Com'è possibile che ricordo questa frase, e non ricordo a me stessa e al mio corpo, che dovrei stare lontana da Matthew Dallas, più lontana possibile.
«Oscar Wilde? Davvero Jenny?» commenta divertito, mentre nuove canzoni vanno avanti, ed io e lui non smettiamo di ballare. Sembra quasi una cosa che facciamo ogni giorno, come se i nostri corpi si conoscessero da tempo.
«Perché no?» sussurro a fior di labbra. Lui ridacchia e il suo timbro sembra entrarmi nel petto, rimbombando in ogni parete.
«Da moglie sboccata, a moglie poetica...continui a sorprendermi», risponde con un certo divertimento.
Entrambi scoppiamo a ridere e i nostri nasi si scontrano ancora, in una dolce carezza.
«Qual è il tuo pronostico per l'anno che sta arrivando?» gli chiedo curiosa, e le mie mani senza che riesca a controllarle salgono verso il suo collo, accarezzandogli l'attaccatura dei capelli.

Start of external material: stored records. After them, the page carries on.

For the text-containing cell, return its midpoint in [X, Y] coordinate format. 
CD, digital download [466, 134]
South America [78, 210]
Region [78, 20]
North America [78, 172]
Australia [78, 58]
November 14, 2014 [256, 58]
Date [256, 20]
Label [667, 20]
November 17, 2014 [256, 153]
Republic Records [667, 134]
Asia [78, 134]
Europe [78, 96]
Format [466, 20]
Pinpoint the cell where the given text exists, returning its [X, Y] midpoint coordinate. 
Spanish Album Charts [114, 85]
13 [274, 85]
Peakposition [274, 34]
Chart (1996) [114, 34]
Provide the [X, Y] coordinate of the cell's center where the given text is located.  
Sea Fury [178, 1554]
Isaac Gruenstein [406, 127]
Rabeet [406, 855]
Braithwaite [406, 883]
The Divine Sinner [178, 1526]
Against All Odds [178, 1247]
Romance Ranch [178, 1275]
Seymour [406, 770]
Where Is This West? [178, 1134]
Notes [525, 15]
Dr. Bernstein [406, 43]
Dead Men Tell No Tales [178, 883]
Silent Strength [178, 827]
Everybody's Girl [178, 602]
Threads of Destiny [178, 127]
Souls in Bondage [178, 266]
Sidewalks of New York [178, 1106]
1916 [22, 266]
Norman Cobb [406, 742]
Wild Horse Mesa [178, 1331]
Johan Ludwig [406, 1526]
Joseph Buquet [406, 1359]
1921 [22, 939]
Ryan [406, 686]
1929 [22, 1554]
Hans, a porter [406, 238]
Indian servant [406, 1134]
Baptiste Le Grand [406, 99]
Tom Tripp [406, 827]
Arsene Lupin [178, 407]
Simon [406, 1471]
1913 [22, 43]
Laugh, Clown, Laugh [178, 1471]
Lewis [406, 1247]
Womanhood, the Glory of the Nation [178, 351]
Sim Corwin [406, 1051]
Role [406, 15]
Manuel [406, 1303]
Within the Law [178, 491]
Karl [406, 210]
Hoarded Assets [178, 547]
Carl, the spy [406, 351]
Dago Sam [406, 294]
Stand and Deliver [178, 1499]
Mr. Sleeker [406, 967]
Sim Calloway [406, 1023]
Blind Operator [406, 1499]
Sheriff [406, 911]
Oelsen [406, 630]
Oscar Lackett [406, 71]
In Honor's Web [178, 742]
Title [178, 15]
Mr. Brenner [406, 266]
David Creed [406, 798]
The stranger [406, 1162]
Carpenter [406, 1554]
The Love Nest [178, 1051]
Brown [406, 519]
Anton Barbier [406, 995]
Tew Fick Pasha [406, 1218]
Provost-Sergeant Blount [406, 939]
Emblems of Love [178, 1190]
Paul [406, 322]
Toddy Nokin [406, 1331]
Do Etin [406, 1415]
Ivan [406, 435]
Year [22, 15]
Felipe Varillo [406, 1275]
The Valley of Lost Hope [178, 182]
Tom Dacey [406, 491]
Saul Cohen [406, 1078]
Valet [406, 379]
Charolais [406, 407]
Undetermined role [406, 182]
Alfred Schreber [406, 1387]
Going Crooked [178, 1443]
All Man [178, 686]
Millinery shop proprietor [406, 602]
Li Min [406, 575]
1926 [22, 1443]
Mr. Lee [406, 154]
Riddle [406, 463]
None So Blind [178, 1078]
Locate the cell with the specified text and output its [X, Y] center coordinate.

Lui non mi allontana, e solleva la testa, come per darmi accesso ai suoi morbidi capelli, cosa che non mi faccio ripetere. Quante volte ho immaginato di passarci le dita. E sono davvero come li immaginavo.
«Sarà un vero incubo, sai dovrò convivere con vera una rompiscatole, che mi ruba i cereali, con una vocabolario di parole, che è a dir poco volgare, che parla in continuazione durante i film...» fa per continuare, ma si ferma appena gli lascio un pugno sul petto. «Che gentile», bofonchio.